REISSUE PRESENTS OFT-OVERLOOKED MASTERWORK WITH RIVETING SOUND - IN MONO
1/4" / 15 IPS analog mono master to DSD 64 to analog console to lathe
Miles Davis created just one studio album with his original sextet. He made every moment count. Pairing with Cannonball Adderley, John Coltrane, Red Garland, Paul Chambers, and Philly Joe Jones, the trumpeter not only laid the groundwork for the modalism that immediately followed but tailored a genuine modern-jazz masterwork laden with performances among the most explosive of his distinguished career. Due to its sandwiched position between the more famous 'Round About Midnight and epochal Kind of Blue, Milestones remains, for too many music lovers, an overlooked classic.
Part of Mobile Fidelity's Miles Davis catalog restoration series, Milestones has been restored to mono for the first time as to expose the record's standing as one of the all-time great jazz efforts.Mastered from the original master tapes and pressed at RTI, this unsurpassed 180g mono LP edition grants each musician their own space in a well-defined, broadened soundstage.
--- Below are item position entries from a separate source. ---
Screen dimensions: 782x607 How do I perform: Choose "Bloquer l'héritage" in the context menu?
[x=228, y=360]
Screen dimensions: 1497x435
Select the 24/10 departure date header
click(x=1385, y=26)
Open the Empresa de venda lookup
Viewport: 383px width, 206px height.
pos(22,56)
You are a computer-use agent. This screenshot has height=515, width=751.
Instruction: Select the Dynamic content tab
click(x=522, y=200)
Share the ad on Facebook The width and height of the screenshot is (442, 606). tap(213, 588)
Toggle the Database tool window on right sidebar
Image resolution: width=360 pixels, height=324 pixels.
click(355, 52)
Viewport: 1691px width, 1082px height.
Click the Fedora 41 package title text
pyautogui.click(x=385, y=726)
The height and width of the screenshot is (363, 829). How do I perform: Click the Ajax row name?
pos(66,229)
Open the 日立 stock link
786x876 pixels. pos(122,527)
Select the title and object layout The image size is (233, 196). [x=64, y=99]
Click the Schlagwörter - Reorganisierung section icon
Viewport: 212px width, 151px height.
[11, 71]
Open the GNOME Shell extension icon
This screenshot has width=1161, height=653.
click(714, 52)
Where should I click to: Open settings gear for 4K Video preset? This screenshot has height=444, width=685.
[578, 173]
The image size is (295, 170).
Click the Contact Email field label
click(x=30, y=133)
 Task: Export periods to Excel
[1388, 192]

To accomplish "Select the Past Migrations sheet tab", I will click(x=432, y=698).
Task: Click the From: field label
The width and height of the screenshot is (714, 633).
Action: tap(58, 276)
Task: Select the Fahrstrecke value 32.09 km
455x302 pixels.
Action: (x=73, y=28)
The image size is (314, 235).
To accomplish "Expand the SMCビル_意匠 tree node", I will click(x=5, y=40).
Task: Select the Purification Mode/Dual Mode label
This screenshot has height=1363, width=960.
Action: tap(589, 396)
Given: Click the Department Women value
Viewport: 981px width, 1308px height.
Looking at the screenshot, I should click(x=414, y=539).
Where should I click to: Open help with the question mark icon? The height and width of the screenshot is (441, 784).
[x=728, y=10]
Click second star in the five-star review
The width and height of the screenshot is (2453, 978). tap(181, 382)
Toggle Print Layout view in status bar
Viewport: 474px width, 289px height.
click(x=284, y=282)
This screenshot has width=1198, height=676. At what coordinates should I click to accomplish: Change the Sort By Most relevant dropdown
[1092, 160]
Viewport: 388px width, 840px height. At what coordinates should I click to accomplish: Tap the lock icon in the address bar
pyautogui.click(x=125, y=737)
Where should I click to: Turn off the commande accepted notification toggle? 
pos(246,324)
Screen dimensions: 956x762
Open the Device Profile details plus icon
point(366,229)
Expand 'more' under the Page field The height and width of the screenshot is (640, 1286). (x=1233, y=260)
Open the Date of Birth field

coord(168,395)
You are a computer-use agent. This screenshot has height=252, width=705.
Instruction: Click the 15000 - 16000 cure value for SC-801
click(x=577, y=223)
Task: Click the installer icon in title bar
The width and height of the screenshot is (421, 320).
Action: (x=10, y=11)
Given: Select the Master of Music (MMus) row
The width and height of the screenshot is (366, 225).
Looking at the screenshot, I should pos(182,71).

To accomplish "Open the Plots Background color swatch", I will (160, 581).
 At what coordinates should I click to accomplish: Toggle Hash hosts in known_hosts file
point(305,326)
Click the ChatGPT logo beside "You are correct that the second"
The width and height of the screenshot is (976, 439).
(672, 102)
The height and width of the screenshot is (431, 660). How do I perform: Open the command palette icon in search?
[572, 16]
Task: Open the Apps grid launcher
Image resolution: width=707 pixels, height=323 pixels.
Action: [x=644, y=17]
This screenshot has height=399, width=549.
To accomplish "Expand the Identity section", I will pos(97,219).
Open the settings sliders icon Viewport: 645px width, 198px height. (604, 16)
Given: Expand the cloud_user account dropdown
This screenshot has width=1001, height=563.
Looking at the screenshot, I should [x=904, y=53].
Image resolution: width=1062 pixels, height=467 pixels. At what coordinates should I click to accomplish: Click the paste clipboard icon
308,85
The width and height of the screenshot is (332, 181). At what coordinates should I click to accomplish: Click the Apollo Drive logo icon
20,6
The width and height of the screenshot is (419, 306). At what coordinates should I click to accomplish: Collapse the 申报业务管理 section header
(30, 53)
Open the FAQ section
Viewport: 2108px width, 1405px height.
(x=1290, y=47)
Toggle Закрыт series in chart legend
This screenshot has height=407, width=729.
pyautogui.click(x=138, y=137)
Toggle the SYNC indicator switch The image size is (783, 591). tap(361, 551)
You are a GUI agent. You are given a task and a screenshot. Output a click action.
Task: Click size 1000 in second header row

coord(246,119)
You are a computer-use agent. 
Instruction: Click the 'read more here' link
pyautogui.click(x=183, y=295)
Colors, shapes, and dimensions appear in the manner they do when beheld from behind a studio-control room's window.
If anything, Milestones is as famous for its title track as the players that produced it. The launching pad for many of Davis' (and later, his contemporaries') improvisational flights, the singular piece invites the tessellated explorations Coltrane would forever chase as well as the headliner's argyle solo work, who broaches territories that far exceed what he had done with his bop-rooted past. Every song is a highlight, whether it's the bravado "No Jackle," featuring a hot-foot pace and bebop strains, or "Sid's Ahead," which continues the album's blues theme while tossing around edgy harmonics and inside-out structures.
Then there's "Straight, No Chaser," the absolutely definitive rendition of Thelonious Monk's signature piece. Coltrane's marbled playing pulls at the tune's lobed borders, Adderley takes liberty with solos, and Davis dances around his mates, at one point quoting "When the Saints Go Marching In" while demonstrating his knowledge of tradition and eye towards the future. A milestone if there ever was. And now, in resplendent mono.